A colleague forwarded an article from The Register with news of a new service from Iron Mountain for Cloud-Based File Archiving. It is billed as a “storage archiving service designed to help companies reduce costs of storing and managing static data files.” My place of work is facing an increasing need large-scale digital preservation storage with the acquisition of a large collection of music and the conversion of our educational videos from physical DVD preservation to digital preservation. We’re talking terabytes of content that is we need to keep in its archival form — uncompressed, high quality media files (not the lower quality, derivatives for day-to-day access). It doesn’t make sense to keep that on expensive SAN storage, of course, so this article struck me at just the right time to consider alternatives.

Architecture Diagram for Iron Mountain's Virtual File Store service, showing the placement of the Virtual File Store appliance relative to other assets on the data center network. Graphic from product datasheet (http://www.ironmountain.com/resources/vfs/virtual_file_store_datasheet.pdf)
According to the product literature, the service works by putting a black box on your network where one can drop files via CIFS or NFS. The black box transfers the files over the internet to two Iron Mountain data centers. Files can then be retrieved via an on-line on-demand service or by exchanging physical media with Iron Mountain for bulk retrieval needs.
We know, of course, that digital preservation is more than just preserving the digital bits: it is the intellectual exercise of describing the stored information, the effort of maintaining an accurate catalog of that information, and the burden of migrating file formats or emulating platforms to read old file formats. Handling the raw bits is a big deal, too — checksumming to ensure unaltered status, refreshing files to new storage media, and protection from physical disasters. This Iron Mountain solution seems to address this more mechanical portion of digital preservation, and it one that probably can benefit from aggregating the service needs of many customers (and so is ripe for outsourcing).
Is anyone doing something similar with their physical preservation of digital media? Are there other companies that do the same thing? (I know of OCLC’s Digital Archive service — I did a comparison of it with Amazon S3 last year.)





5 Comments
I know of a small archives that’s doing all their backups on Mozy.
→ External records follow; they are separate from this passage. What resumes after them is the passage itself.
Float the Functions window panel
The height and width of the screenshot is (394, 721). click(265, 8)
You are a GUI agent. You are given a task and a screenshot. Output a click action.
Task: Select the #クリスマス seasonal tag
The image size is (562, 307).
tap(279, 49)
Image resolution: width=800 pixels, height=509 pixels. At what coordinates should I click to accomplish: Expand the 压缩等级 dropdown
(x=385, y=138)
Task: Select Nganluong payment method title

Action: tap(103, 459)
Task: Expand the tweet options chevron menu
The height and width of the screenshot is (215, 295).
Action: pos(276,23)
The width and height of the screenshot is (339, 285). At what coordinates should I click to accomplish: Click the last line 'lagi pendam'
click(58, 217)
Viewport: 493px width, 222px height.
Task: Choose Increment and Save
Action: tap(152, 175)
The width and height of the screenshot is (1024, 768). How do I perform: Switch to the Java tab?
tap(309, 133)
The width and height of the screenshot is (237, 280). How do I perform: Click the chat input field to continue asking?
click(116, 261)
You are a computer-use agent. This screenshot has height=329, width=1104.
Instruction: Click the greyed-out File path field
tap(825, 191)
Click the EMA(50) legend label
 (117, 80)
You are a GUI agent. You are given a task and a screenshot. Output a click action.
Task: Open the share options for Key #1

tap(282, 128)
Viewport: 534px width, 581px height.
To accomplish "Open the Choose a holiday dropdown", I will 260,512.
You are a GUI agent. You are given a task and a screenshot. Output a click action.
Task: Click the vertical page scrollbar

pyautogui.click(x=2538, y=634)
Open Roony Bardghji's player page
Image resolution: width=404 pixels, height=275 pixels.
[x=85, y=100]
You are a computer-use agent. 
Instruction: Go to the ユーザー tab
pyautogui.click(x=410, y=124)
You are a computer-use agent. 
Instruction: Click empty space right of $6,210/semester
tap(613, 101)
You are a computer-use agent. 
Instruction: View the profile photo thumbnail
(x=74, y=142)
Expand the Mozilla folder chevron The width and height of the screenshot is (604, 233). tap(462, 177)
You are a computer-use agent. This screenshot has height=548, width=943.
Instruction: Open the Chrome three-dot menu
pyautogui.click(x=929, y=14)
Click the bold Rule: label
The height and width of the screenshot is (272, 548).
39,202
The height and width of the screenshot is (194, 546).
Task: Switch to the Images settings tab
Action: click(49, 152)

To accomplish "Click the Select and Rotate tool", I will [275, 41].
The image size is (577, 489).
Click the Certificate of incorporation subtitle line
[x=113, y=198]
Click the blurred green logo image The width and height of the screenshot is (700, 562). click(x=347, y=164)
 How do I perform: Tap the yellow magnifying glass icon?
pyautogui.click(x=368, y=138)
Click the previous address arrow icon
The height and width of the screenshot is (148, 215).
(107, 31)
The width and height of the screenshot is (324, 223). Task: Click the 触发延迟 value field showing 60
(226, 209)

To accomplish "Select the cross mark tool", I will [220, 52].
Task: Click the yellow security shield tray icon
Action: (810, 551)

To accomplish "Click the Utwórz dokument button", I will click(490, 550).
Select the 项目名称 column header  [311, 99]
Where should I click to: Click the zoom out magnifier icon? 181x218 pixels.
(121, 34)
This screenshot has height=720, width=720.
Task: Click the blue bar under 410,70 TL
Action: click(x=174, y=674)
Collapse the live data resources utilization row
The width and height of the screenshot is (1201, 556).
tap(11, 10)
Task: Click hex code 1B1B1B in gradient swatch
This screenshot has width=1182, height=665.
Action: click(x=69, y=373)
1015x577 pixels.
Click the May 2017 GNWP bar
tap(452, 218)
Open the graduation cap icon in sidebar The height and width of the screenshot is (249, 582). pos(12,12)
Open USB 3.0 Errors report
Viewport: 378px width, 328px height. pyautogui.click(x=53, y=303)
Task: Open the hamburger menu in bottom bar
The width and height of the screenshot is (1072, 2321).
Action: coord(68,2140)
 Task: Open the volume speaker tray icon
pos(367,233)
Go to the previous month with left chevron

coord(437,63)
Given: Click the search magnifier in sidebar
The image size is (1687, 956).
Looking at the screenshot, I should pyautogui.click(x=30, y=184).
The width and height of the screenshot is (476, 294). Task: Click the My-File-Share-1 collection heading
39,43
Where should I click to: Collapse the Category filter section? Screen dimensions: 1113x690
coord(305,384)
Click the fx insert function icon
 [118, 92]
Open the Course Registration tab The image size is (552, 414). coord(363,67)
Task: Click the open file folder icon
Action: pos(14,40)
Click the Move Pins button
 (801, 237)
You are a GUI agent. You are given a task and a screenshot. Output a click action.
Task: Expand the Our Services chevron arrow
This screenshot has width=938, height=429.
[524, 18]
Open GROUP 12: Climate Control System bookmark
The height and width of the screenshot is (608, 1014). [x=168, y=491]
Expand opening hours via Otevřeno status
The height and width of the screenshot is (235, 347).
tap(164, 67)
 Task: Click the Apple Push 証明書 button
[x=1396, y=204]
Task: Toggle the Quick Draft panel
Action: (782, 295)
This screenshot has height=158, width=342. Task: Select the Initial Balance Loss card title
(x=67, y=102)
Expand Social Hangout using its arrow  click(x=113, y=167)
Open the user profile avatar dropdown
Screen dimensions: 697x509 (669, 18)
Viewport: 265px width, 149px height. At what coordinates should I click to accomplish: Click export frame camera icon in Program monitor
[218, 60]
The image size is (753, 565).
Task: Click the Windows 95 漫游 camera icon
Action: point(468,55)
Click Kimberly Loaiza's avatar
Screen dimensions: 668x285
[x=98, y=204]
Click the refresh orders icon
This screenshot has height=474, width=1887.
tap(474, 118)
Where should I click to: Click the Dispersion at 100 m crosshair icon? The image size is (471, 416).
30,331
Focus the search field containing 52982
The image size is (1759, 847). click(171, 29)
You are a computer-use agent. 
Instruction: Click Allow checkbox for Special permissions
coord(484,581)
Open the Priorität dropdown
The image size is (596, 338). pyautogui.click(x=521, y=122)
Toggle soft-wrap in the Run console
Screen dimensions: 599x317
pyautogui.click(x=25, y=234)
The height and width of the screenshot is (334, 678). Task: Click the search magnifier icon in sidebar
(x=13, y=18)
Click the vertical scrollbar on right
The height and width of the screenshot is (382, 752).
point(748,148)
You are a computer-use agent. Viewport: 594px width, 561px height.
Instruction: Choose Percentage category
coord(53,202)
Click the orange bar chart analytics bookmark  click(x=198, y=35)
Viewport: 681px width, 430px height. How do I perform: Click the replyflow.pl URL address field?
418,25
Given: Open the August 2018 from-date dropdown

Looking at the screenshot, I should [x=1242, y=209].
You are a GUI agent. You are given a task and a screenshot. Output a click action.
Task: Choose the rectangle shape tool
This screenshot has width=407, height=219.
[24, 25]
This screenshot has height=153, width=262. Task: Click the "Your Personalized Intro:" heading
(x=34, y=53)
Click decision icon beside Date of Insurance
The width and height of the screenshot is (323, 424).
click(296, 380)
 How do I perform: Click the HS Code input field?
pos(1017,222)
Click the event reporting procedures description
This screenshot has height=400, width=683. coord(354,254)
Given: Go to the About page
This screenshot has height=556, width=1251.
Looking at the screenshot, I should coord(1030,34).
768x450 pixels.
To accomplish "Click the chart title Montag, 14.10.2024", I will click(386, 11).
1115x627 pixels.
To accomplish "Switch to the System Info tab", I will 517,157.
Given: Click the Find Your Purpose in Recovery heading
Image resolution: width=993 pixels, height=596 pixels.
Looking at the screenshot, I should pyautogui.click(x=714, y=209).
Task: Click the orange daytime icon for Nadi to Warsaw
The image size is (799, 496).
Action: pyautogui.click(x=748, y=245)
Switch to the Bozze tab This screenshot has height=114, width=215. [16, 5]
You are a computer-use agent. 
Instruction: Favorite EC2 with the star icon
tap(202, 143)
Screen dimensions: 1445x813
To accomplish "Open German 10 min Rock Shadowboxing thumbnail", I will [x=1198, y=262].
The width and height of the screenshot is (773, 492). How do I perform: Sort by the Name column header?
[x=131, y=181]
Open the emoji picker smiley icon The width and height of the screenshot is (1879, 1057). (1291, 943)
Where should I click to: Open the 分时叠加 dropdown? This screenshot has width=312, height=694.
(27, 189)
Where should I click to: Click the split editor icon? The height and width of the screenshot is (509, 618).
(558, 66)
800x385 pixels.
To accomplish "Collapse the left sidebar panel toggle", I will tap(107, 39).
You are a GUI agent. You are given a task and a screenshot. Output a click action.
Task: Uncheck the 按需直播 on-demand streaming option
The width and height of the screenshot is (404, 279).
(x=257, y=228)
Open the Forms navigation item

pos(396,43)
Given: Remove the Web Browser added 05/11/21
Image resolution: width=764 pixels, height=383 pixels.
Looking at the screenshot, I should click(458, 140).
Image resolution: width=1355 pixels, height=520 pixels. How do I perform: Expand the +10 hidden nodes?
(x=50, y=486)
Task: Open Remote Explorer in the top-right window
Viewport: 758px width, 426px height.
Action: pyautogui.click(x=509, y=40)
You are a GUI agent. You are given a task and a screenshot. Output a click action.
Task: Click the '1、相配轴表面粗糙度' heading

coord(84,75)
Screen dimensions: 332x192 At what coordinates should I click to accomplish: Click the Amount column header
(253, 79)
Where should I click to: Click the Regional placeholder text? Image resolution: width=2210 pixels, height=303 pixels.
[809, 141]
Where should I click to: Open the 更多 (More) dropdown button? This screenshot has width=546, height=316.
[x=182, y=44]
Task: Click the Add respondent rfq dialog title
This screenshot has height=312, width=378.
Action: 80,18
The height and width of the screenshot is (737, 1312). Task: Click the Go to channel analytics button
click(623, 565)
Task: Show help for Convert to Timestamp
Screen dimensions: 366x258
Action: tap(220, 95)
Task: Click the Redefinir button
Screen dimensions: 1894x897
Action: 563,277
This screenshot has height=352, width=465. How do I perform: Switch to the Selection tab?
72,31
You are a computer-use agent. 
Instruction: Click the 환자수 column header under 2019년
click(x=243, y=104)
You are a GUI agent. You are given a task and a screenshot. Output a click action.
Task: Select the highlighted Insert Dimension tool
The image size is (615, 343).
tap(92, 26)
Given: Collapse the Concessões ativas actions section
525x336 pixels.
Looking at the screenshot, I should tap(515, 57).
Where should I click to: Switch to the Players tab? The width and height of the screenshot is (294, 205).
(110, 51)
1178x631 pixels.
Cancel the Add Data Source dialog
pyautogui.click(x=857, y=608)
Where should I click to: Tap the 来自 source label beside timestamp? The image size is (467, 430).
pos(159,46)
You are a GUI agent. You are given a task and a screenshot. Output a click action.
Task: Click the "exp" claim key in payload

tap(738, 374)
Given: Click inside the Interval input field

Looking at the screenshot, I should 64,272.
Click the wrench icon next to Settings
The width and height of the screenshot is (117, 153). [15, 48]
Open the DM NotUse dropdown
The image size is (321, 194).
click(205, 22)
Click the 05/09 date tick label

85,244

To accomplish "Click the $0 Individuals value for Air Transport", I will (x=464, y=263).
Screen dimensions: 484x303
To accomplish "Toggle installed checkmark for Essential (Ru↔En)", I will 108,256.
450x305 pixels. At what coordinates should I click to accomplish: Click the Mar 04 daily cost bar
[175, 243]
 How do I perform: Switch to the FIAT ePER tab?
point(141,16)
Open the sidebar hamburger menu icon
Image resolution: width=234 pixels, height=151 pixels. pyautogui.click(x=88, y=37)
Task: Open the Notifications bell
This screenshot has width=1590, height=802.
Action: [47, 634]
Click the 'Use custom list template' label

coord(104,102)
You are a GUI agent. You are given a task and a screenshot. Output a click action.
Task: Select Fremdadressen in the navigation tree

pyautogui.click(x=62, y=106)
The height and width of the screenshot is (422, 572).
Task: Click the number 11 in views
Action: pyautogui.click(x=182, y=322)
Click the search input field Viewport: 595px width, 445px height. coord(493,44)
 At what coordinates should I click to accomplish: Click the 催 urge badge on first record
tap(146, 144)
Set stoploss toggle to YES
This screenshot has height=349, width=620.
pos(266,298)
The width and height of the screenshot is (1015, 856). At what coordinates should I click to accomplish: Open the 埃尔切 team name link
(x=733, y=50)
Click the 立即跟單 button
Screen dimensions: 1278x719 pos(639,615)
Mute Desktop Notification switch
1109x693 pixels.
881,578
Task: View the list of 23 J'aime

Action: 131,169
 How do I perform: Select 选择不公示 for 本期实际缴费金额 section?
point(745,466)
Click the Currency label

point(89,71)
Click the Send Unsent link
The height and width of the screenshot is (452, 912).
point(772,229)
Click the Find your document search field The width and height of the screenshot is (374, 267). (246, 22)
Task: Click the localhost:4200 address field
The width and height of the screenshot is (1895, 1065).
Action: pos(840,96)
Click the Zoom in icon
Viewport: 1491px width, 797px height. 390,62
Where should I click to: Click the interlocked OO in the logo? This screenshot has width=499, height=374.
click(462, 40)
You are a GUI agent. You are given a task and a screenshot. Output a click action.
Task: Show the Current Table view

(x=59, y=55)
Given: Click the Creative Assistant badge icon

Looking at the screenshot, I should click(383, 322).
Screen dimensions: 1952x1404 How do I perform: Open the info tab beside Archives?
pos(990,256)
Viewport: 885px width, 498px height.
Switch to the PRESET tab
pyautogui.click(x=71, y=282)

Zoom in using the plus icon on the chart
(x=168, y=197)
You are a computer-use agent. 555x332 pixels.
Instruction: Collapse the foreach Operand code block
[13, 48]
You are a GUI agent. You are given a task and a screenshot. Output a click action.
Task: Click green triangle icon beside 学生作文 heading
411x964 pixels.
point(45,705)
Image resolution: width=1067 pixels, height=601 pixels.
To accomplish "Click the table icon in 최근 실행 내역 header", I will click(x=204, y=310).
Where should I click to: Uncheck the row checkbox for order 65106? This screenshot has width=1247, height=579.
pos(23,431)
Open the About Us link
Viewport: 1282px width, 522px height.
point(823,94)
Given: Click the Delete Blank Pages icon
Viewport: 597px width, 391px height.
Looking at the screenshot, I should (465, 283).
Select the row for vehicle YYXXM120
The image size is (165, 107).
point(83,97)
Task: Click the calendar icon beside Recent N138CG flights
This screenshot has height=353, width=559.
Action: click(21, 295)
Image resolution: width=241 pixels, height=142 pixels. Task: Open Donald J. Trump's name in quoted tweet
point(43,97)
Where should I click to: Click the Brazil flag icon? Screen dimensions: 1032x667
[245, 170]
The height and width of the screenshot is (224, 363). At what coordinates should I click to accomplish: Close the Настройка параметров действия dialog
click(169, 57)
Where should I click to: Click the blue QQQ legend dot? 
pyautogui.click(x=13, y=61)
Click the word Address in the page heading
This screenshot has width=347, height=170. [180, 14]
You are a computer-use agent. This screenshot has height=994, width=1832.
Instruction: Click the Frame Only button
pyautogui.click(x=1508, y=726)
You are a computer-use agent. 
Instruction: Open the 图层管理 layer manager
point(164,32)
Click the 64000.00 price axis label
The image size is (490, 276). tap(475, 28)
Simple, convenient, relatively idiot-proof, and with the small amount of material they currently need backed up, free.
Thanks, Melissa. I hadn’t considered Mozy as a preservation solution. (I had always put it strictly in the “backup” category.) It would be worth taking a look at the terms-of-service to see what they guarantee.
That’s a good point; I’ll direct them to the TOS and see if they’ve considered everything. It does seem to be satisfying them, though.
Mozy’s terms state “Decho reserves the right at any time to modify, suspend, or discontinue providing the Service or any part thereof in its sole discretion with or without notice. ”
Digital preservation storage it ain’t.
Robin — thanks for checking into that. Those terms are quite different from Amazon’s S3 Term, Termination and Suspension provisions. At least with S3 there is some allowance for getting the data back out again, albeit with conditions of its own.